The veil issue is, however, not only about male control over women, it is about the extension of empire – as it were, Sharia law by stealth. This already exists in Muslim ‘enclaves’ in Britain and Europe.  The French government has released a list of 751 ‘no-go’ areas, where French law no longer obtains.  In these Muslim ‘enclaves,’ according to Middle East scholar Daniel Pipes, indigenous French women and girls, faced with threats and violence from Muslim men, have taken to clothing themselves in Muslim manner to avoid harassment.

Wearing the veil is in fact part of a pattern that symbolizes the degredation of women in Islam. This autumn, the Iranian Ministry of Education released figures that over 300,000 women and girls in Iran had fled their homes: The average age of the girls was 9, and 86% of them had been raped and then rejected by their families.

The degradations suffered by females in Islamic societies are directly due to Koranic injunctions and supporting Hadiths and the Sunnah (Islamic law) – not, therefore, matters of primitive cultural mores which have strayed from the "true" faith.  For example, one of the first acts of the Ayatollahs in usurping power in Iran was to enact legislation which permitted men to marry children as young as 9, in direct imitation of Mohammad. Considered the ‘perfect man’ and template for all Muslims, Mohammed married Ayesha when she was 6, consummating the marriage when she was 9 and he was 54.

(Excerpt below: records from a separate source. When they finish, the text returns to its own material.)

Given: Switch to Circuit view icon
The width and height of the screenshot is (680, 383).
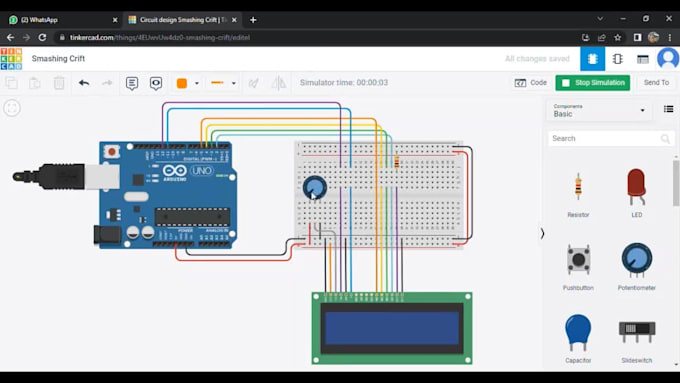Looking at the screenshot, I should [592, 59].
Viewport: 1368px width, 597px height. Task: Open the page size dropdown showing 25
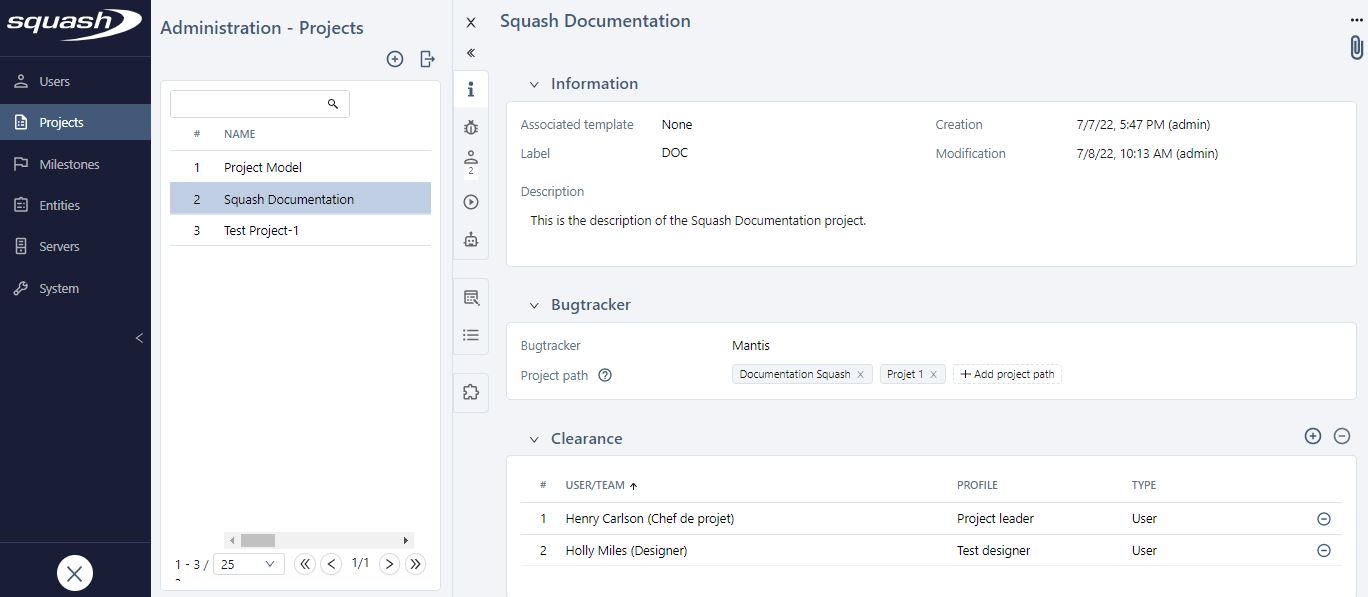(x=249, y=563)
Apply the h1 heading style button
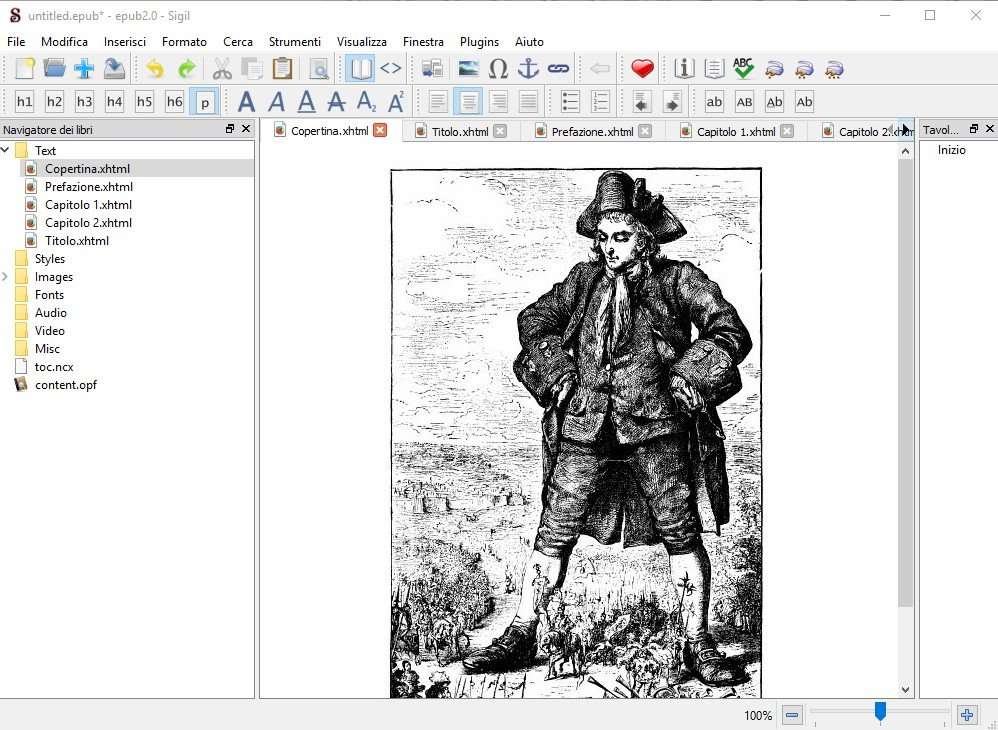The image size is (998, 730). tap(24, 102)
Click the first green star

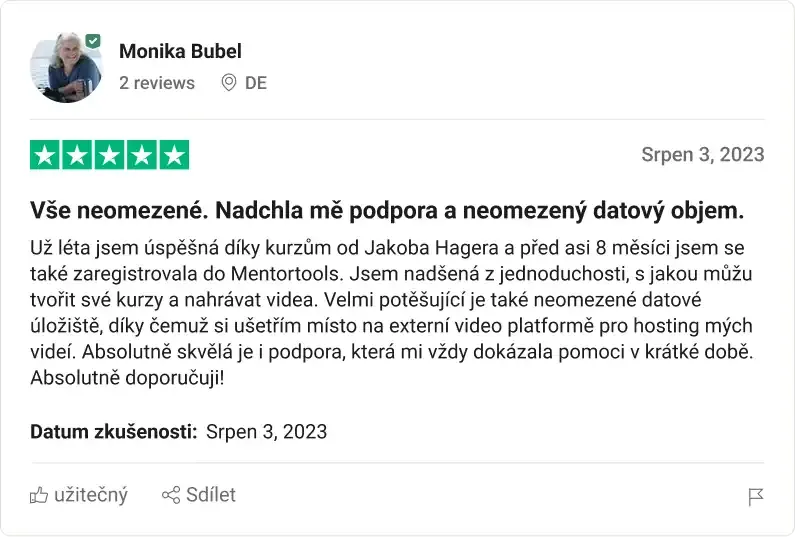(45, 155)
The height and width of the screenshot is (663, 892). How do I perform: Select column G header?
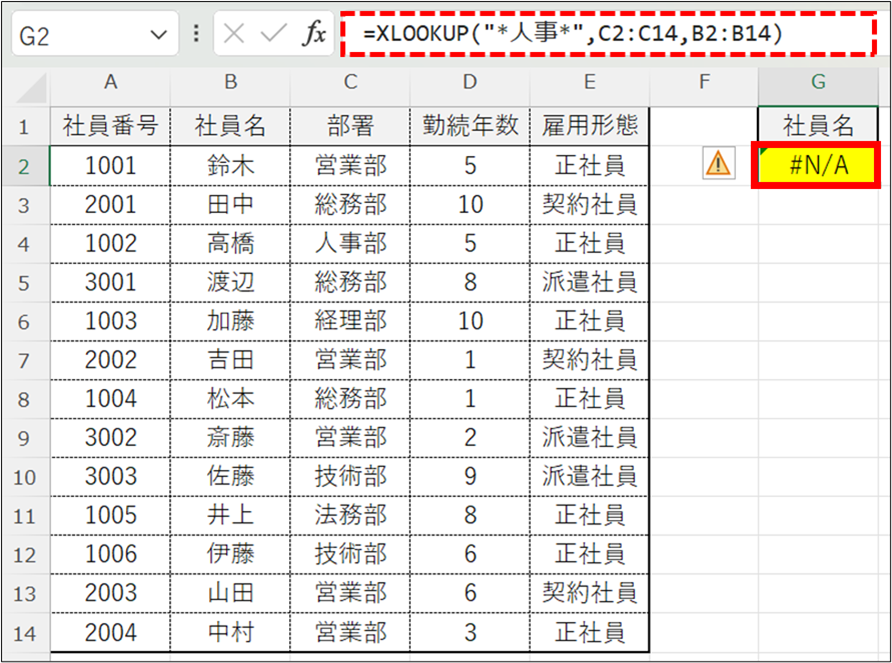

In Turkey, 57% of all women in a recent Turkey-EU poll reported that they believed their husbands were entitled to beat them. They take this directly from the Koran, 4:34 "…As for those [wives] from whom ye fear rebellion, admonish them and banish them to beds apart, and scourge them."

As Professor  Iqbal al-Gharbi of Zaytouna University, Tunis has warned:  "The veil is just the tip of the iceberg. Behind the veil, there is the regressive interpretation of the Sharia.  There are three essential inequalities which define this interpretation:  inequality between man and woman, between Muslim and non-Muslim, between free man and slave."

These fears were confirmed in October by Islamic clerics visiting the Vatican. "In Islam," they told Pope Benedict, "only Allah has free will."